Stored data:
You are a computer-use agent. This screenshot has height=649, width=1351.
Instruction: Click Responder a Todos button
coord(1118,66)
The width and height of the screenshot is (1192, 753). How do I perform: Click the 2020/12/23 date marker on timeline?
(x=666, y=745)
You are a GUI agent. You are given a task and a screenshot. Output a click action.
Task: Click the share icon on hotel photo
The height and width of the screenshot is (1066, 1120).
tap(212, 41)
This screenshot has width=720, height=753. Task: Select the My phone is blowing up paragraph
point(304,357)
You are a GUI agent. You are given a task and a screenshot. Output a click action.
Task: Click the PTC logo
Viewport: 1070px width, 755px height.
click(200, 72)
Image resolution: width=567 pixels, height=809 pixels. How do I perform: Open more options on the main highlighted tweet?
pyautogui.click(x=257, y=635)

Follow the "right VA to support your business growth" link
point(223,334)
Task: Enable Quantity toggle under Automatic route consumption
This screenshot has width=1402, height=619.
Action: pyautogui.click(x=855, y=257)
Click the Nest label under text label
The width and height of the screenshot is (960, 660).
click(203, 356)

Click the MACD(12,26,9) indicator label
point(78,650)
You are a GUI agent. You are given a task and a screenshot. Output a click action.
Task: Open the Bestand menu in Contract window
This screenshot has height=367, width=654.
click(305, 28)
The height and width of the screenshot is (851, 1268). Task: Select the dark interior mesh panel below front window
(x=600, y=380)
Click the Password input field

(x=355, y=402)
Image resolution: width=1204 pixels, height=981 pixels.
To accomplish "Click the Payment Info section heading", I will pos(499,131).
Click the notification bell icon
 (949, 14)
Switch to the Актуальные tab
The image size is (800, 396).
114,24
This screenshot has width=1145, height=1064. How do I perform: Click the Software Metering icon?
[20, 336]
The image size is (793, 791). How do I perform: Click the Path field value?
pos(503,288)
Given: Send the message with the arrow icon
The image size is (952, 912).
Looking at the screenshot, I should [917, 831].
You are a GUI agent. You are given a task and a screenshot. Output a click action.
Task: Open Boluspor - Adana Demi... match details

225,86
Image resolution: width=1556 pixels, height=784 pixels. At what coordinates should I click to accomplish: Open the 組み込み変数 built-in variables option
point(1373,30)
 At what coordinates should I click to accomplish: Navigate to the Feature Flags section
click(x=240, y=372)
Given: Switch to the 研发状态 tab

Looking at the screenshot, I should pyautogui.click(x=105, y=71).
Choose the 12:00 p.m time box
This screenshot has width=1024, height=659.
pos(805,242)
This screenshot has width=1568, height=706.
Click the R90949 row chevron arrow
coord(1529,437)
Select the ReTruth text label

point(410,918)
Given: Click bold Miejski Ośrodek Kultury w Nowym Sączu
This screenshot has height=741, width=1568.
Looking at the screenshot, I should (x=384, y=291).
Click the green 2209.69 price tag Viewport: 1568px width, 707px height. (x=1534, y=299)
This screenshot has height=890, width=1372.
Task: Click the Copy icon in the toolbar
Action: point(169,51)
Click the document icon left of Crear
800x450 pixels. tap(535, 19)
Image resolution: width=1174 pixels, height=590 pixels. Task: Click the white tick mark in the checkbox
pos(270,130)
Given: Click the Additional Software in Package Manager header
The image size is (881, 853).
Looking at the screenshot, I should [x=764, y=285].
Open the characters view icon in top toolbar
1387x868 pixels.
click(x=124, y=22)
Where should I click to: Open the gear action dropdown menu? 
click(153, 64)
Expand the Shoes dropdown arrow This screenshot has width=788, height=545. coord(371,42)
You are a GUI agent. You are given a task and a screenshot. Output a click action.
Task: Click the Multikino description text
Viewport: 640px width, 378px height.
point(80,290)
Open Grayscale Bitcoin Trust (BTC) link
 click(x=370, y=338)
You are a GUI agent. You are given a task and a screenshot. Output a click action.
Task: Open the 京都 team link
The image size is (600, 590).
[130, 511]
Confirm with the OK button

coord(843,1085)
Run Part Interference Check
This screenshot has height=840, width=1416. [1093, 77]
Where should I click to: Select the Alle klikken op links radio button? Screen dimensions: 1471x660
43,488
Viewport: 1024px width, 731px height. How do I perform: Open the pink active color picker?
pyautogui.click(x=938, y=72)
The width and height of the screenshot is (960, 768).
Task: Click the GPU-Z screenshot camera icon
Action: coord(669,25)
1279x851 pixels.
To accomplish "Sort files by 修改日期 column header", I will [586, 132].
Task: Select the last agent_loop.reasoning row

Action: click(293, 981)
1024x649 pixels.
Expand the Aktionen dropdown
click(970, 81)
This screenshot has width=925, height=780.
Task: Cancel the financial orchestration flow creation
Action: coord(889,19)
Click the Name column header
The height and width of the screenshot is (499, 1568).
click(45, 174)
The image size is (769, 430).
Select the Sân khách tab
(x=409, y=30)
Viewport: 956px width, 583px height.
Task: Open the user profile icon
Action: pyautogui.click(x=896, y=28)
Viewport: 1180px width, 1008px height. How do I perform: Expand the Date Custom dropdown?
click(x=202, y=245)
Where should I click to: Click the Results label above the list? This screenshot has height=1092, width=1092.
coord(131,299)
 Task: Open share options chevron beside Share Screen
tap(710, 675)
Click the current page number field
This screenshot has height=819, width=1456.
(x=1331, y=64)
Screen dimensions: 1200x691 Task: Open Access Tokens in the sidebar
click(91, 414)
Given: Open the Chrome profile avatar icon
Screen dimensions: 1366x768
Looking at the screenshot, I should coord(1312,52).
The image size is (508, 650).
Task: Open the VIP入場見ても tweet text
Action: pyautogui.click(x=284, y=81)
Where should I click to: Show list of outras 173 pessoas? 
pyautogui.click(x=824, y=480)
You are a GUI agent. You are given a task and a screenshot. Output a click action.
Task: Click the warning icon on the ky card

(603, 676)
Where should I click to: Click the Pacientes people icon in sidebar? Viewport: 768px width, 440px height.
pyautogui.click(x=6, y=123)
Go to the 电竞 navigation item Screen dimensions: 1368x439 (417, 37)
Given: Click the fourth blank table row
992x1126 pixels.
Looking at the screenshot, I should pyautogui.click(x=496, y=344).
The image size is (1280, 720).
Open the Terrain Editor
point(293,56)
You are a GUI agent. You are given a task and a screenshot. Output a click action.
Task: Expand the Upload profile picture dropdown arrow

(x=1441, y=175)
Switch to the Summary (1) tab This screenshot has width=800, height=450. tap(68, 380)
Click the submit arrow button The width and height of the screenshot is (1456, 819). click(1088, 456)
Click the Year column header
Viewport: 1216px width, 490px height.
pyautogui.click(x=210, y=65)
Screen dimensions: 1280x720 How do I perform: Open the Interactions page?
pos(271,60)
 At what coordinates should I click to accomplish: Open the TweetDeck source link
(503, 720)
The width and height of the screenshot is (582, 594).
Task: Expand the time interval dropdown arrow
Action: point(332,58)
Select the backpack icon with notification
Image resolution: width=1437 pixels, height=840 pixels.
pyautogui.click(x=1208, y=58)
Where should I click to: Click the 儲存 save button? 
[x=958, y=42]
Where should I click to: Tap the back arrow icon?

### WORK TO COMPLETE
Working through the records, find each line containing the word "column" and copy it.

### SOLVED EXERCISE
To accomplish "Sort files by 修改日期 column header", I will [586, 132].
Click the Name column header
Click the Year column header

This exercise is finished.